La fin de la guerre est arrivée, et ce fameux congrès du Parti, la Commission politique où, je pense, on a fait porter complètement le chapeau à Maurice. Alors, là, évidemment, je ne m’explique pas pourquoi Maurice ne s’est pas défendu. Mais quand même, il y a quelque chose d’un autre côté qui continue à me turlupiner, c’est cette contradiction. Maurice Tréand à la Libération a vu Maurice Thorez, a discuté avec Maurice Thorez, et cela après ce fameux congrès. Ce qu’il a expliqué, je n’en sais rien là-dessus, il ne se confiait pas, surtout quand il pensait, et là il devait le penser, que cela pouvait nuire au Parti, que il était plus sûr de lui que des autres, c’est très humain d’ailleurs, comme réaction de la part d’un camarade qui est très ferme. Parce que quand même, quand Maurice a été très malade, le Parti a tout fait pour lui. Manouilski s’est dérangé pour apporter le sérum Bogomoletz. Maurice était dans une clinique à Genève. D’ailleurs il y a réglé - car ça aussi il faut le dire - des problèmes du domaine financier. Et il les a réglés, c’est certain, puisque moi-même après la mort de Maurice, étant enceinte de mon second fils, je me suis trouvée devoir partir en Suisse, à la demande du Parti, pour revoir des camarades, comme le Dr Biancchi avec qui Maurice était en contact quand on était en Suisse. Maurice n’en parlait pas, on était tellement compartimenté. Mais je savais, par exemple, que le père de la femme du Dr Biancchi, était banquier.

Et c’est avec lui que Maurice a certainement réglé tous ces problèmes. C’est lui d’ailleurs que j’ai revu quand je suis retournée en Suisse à la demande du Parti et que l’on m’a fait signer des papiers … Moi, je ne sais même pas, dans le fond, ce que j’ai signé …
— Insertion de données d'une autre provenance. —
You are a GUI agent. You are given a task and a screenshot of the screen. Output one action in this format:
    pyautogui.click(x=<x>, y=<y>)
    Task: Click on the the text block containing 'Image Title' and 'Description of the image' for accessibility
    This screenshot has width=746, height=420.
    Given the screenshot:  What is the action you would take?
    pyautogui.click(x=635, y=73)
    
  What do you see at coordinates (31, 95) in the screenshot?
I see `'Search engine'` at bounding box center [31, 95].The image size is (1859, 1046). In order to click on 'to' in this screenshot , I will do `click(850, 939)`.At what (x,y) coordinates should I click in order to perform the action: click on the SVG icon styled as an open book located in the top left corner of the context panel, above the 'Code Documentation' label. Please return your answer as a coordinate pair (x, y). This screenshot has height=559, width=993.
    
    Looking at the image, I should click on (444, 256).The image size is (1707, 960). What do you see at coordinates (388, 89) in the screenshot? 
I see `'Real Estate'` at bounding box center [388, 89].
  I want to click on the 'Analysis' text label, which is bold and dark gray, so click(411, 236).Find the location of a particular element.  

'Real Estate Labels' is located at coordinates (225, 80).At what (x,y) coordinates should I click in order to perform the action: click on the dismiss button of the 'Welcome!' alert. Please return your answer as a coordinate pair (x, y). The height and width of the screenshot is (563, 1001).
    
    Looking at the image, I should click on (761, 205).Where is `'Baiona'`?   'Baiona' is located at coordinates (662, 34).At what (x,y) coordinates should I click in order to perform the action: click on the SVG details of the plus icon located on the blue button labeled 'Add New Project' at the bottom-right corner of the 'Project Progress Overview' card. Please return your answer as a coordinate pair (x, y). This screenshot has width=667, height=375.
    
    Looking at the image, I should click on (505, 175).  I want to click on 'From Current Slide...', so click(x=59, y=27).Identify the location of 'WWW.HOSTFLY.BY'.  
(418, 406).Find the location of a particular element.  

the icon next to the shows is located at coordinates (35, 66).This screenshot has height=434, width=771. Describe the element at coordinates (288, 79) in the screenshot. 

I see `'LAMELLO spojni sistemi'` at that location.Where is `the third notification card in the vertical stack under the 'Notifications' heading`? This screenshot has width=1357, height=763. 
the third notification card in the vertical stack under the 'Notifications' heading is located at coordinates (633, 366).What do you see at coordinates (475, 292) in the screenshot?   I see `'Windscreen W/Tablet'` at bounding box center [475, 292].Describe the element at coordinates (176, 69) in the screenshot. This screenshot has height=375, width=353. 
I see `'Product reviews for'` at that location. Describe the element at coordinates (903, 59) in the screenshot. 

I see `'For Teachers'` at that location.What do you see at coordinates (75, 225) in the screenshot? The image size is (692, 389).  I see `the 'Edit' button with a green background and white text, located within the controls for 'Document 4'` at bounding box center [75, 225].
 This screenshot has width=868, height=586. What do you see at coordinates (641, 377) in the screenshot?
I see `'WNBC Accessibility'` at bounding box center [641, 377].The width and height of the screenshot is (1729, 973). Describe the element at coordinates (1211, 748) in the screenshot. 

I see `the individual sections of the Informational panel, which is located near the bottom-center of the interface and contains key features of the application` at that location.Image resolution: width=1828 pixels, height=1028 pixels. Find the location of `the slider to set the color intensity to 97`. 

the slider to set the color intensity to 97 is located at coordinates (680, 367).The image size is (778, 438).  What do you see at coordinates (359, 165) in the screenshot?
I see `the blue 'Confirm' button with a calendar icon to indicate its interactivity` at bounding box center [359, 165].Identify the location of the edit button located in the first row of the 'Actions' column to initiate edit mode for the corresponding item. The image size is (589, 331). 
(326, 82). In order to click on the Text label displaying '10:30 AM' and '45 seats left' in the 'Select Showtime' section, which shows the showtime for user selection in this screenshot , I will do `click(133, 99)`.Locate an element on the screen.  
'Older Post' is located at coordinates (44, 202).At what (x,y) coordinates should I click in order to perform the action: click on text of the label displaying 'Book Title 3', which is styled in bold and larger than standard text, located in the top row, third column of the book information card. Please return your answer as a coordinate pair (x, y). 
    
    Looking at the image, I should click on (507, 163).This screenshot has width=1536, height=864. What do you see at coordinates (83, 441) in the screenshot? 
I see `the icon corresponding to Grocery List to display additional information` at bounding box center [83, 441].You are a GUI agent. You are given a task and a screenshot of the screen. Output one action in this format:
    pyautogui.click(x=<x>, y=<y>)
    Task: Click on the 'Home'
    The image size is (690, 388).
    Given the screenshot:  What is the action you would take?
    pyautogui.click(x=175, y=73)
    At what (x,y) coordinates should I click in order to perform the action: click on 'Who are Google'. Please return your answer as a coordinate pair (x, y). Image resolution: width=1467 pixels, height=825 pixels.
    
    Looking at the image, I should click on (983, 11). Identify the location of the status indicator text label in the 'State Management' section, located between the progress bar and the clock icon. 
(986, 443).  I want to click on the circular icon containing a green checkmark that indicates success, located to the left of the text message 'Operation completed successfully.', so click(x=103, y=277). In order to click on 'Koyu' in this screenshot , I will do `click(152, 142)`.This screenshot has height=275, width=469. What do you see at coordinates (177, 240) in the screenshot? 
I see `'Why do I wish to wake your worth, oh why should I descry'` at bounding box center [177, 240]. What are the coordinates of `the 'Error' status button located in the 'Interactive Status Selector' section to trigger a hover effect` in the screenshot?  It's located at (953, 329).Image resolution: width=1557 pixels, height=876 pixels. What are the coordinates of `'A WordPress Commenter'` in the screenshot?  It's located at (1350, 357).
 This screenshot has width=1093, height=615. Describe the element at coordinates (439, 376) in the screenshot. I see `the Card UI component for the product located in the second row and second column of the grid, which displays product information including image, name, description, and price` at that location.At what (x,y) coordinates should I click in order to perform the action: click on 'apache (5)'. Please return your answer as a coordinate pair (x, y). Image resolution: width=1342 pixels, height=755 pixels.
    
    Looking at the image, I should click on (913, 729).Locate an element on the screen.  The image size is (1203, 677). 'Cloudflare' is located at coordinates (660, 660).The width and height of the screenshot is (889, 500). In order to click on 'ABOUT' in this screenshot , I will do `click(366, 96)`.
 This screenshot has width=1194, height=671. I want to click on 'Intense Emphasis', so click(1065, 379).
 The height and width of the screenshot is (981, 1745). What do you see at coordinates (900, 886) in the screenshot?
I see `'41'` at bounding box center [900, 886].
Tu le sais bien, on ne posait pas de question, on était compartimenté, on ne cherchait pas à savoir, on ne gardait pas de notes sur soi, pas même dans la tête … Alors, là, tu me parles du problème de cette liste de militants que Maurice aurait eu sur lui, ça me choque, parce que c’est en contradiction absolue avec ce qu’on a appris dans les écoles que nous avons suivies en Russie, que Maurice nous inculquait personnellement. C’était un tel principe qu’aujourd’hui encore, si on ne peut pas répondre à toutes les questions, c’est parce qu’on a pas pris de note et que la mémoire vous trahit … C’est possible, cette liste, je ne veux pas mettre en doute personne, mais ça ne me semble pas juste, pas très normal, moi, je ne l’ai pas vue, mais ça me tracasse cette histoire. Ça va tellement peu, ça cadre tellement peu avec tout ce qu’on faisait, tout ce qu’on disait, tout ce qu’on avait appris … alors, je ne sais pas, ça m’étonne, ça me dépasse … Bien sûr que Maurice pouvait penser qu’il était plus fort que les autres, qu’il n’aurait pas trahi … ça va pas, ça va pas avec toute la ligne, avec toutes les méthodes de travail qu’on a eu l’habitude de pratiquer … c’est pas possible. C’est vrai que lorsqu’on est retourné en France, tout de suite après, on allait à la pêche des camarades. Nous aussi on était un peu désorganisé. C’est vrai que la parution de cette Huma, ça aurait pu peut-être aider à rassembler … moi je reviens un peu comme ça, à bâtons rompus, parce que dans le fond, on peut toujours effacer, là c’est la conversation très libre entre nous. Je pense effectivement que l’erreur c’était d’avoir été demander l’autorisation, c’est pas d’avoir essayé de faire paraître l’Huma légalement, même pour 48 heures, c’est d’avoir été voir les Allemands, d’avoir été voir Abetz, ça c’est l’erreur. Mais là encore, c’est pas vrai, Maurice n’était pas seul, c’est impossible, absolument pas possible. C’est d’ailleurs pas Maurice qui aurait pu fabriquer l’Huma, écrire dans l’Huma. Il aurait pu signer comme directeur, prendre la responsabilité sur le dos comme gérant, ça d’accord, je le vois très bien faire cela, mais pas prendre la responsabilité politique de cette parution. Ça non.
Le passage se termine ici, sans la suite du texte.